→ **Stated task**
Render the lines starting at the one containing "You are a GUI" and ending at the end of the items as a Markdown table with the columns "Row" and "Line", skipping blank lines. Leave the pictures out.

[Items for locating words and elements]
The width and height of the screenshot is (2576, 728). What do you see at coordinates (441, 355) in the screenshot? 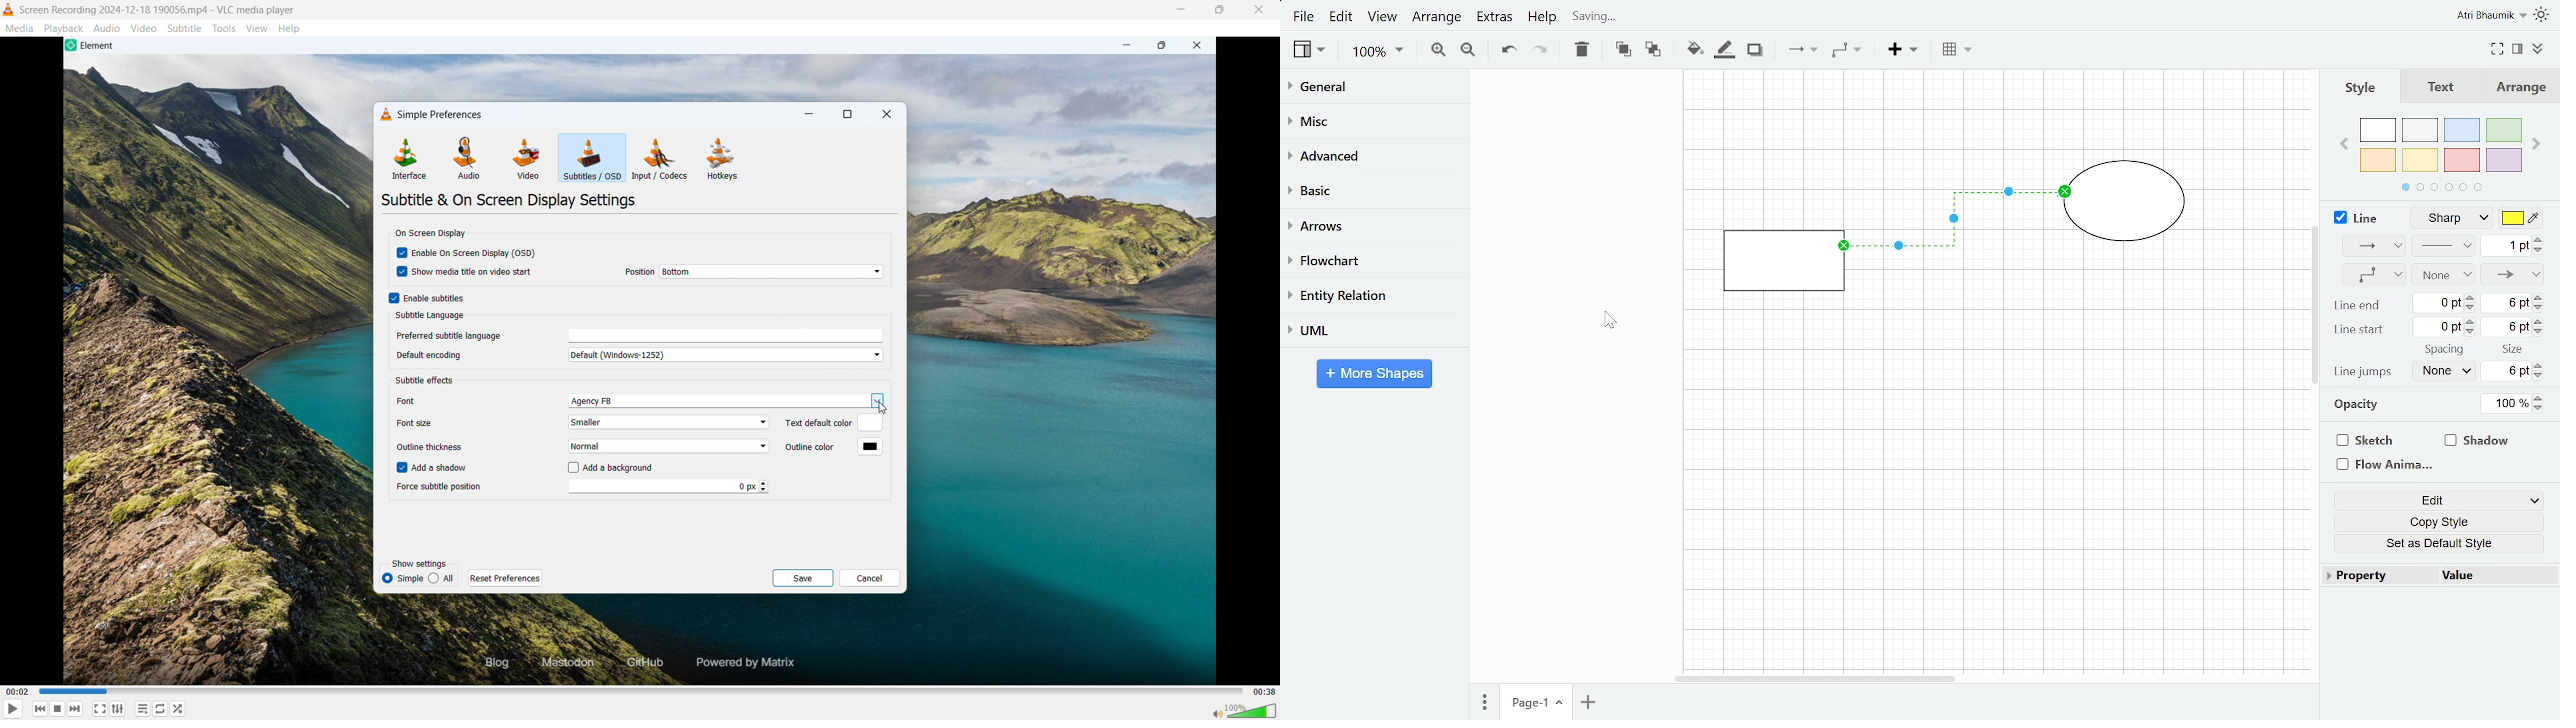
I see `Default encoding` at bounding box center [441, 355].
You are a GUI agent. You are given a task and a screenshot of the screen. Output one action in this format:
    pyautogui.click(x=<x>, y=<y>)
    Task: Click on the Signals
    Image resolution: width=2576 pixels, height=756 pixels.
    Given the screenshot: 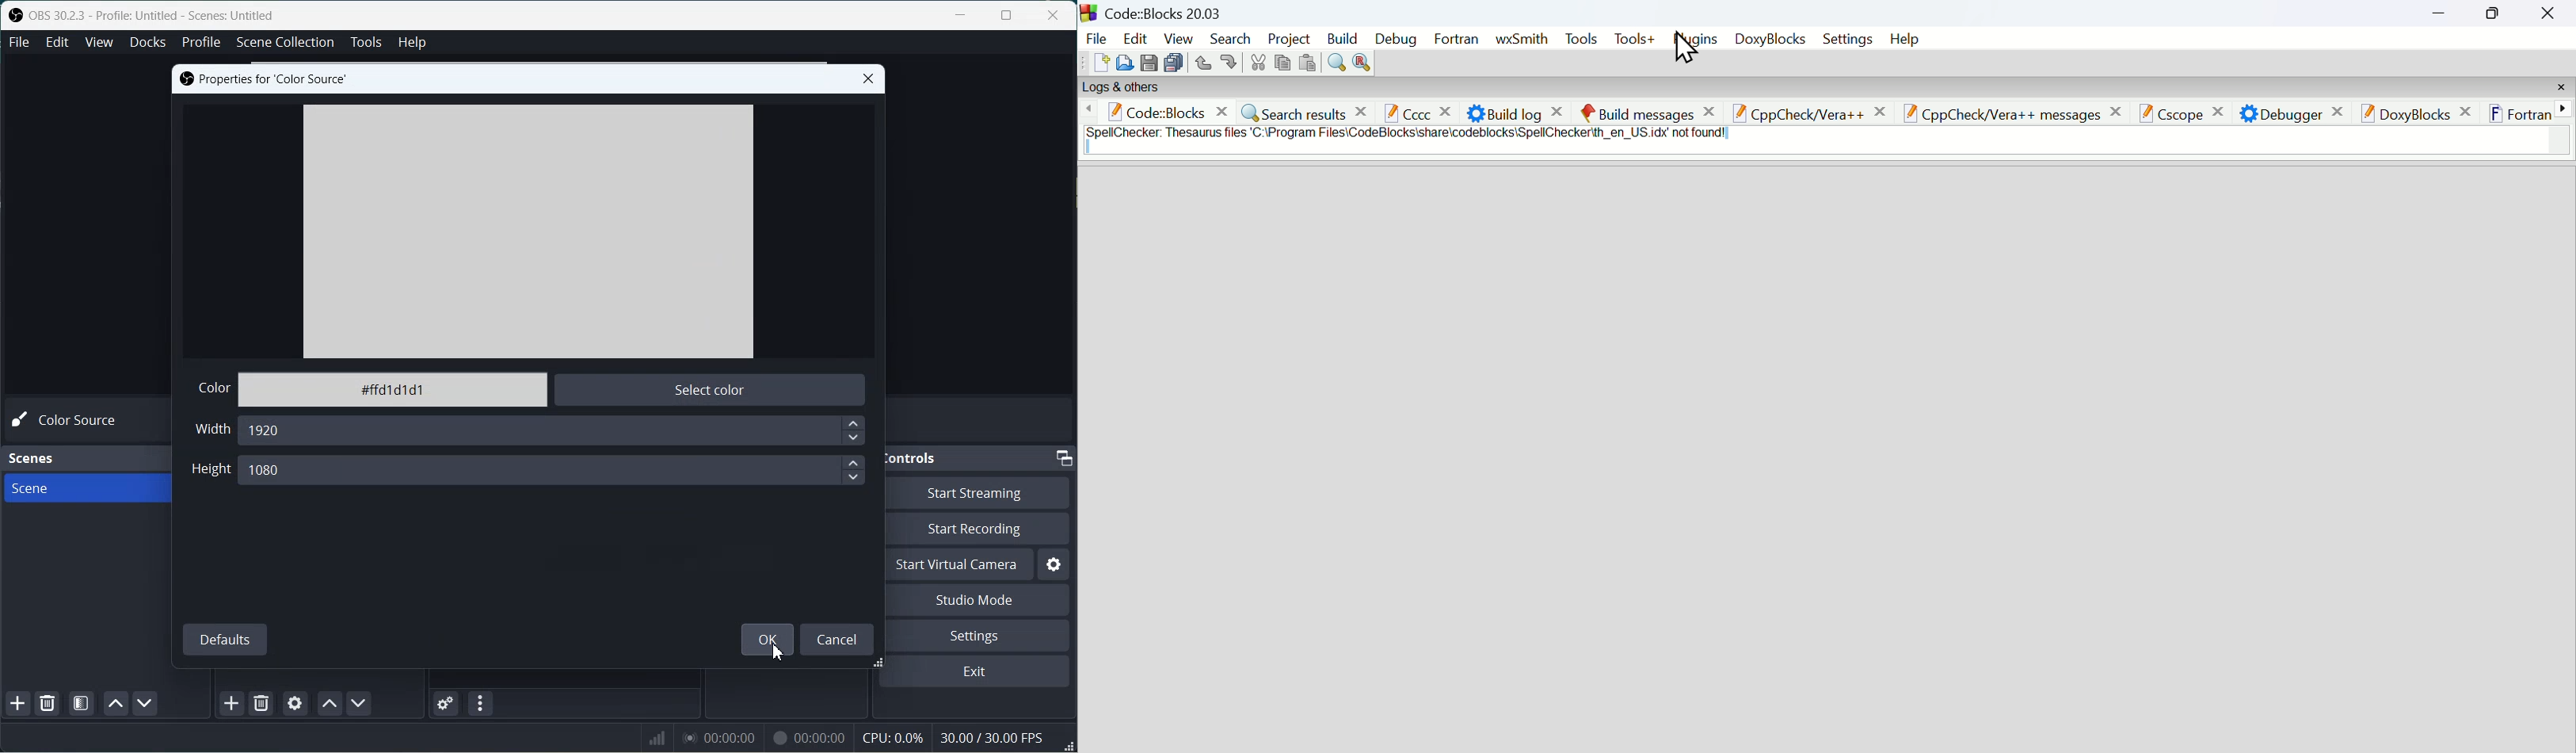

→ **Full output**
| Row | Line |
|---|---|
| 1 | You are a GUI agent. You are given a task and a screenshot of the screen. Output one action in this format: |
| 2 |     pyautogui.click(x=<x>, y=<y>) |
| 3 |     Task: Click on the Signals |
| 4 |     Image resolution: width=2576 pixels, height=756 pixels. |
| 5 |     Given the screenshot:  |